THE RECORDS →
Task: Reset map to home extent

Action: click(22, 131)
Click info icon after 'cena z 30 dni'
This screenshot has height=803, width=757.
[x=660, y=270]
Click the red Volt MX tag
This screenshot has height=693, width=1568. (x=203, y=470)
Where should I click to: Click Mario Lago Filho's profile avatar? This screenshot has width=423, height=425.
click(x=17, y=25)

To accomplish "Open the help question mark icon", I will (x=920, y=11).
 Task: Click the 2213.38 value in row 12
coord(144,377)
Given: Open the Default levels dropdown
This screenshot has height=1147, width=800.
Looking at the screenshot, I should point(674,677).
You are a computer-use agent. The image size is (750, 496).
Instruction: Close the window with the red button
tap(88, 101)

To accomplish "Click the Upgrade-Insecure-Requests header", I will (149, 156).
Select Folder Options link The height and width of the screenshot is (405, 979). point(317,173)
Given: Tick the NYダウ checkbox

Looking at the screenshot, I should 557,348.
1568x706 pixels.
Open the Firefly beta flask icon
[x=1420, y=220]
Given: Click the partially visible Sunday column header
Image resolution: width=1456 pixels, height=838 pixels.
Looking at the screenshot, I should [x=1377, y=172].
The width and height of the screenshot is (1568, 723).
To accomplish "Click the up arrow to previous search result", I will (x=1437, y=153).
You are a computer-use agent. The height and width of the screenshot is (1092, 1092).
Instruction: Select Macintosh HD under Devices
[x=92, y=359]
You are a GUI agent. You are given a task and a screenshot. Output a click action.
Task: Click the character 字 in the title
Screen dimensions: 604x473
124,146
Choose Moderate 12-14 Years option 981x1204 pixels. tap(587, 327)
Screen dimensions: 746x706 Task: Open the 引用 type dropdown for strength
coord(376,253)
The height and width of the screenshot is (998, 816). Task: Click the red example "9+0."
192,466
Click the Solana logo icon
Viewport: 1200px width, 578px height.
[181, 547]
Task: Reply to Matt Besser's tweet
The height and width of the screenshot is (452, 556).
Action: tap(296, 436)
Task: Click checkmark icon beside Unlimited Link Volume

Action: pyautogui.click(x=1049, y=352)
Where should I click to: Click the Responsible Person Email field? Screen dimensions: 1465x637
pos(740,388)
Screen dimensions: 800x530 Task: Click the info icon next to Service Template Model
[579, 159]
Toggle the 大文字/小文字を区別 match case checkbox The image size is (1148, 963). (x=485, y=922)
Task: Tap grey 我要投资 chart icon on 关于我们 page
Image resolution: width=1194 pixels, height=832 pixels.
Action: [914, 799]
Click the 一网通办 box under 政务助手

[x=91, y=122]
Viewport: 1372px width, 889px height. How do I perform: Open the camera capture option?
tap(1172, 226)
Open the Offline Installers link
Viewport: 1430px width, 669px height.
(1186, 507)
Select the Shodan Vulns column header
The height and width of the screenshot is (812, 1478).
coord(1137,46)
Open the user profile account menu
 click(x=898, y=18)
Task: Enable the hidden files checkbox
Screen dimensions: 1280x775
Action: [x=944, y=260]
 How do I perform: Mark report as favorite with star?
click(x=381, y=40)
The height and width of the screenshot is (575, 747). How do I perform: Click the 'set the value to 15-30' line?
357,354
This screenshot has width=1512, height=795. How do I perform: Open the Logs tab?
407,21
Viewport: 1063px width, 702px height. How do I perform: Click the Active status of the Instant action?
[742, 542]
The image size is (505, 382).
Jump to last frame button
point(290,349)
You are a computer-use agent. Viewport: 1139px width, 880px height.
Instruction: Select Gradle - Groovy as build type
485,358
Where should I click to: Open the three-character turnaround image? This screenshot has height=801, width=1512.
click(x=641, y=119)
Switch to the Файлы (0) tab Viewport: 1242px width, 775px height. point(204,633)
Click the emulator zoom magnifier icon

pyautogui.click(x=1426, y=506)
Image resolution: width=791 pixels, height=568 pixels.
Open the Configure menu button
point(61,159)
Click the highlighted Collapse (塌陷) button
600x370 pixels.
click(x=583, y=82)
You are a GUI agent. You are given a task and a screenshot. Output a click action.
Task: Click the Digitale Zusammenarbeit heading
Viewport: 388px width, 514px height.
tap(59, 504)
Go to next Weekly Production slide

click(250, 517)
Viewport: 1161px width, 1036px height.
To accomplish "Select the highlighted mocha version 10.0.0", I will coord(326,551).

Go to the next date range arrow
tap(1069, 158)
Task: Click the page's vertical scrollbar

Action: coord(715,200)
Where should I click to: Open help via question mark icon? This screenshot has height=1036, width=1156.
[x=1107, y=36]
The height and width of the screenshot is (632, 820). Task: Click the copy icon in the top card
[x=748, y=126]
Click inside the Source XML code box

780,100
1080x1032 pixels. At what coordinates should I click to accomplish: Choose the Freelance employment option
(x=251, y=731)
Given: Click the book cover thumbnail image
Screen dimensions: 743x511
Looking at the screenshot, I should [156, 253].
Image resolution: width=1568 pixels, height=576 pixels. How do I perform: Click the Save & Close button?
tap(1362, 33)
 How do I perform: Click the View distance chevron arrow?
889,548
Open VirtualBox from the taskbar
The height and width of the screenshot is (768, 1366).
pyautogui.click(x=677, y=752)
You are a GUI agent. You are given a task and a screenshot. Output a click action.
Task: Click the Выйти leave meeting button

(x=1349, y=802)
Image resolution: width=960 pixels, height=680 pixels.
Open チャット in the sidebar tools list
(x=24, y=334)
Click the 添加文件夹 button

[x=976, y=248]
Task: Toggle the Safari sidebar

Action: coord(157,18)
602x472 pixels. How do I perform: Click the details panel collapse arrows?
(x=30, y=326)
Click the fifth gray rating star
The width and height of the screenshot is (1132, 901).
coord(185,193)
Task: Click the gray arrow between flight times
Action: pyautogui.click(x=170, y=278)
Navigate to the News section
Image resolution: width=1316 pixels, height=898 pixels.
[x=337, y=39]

PROBLEM STATEMENT →
From the line containing "How do I perform: Click the View" to the last line above, repeat every line exactly and nothing else.

SOLVED EXERCISE →
 How do I perform: Click the View distance chevron arrow?
889,548
Open VirtualBox from the taskbar
The height and width of the screenshot is (768, 1366).
pyautogui.click(x=677, y=752)
You are a GUI agent. You are given a task and a screenshot. Output a click action.
Task: Click the Выйти leave meeting button

(x=1349, y=802)
Image resolution: width=960 pixels, height=680 pixels.
Open チャット in the sidebar tools list
(x=24, y=334)
Click the 添加文件夹 button

[x=976, y=248]
Task: Toggle the Safari sidebar

Action: coord(157,18)
602x472 pixels. How do I perform: Click the details panel collapse arrows?
(x=30, y=326)
Click the fifth gray rating star
The width and height of the screenshot is (1132, 901).
coord(185,193)
Task: Click the gray arrow between flight times
Action: pyautogui.click(x=170, y=278)
Navigate to the News section
Image resolution: width=1316 pixels, height=898 pixels.
[x=337, y=39]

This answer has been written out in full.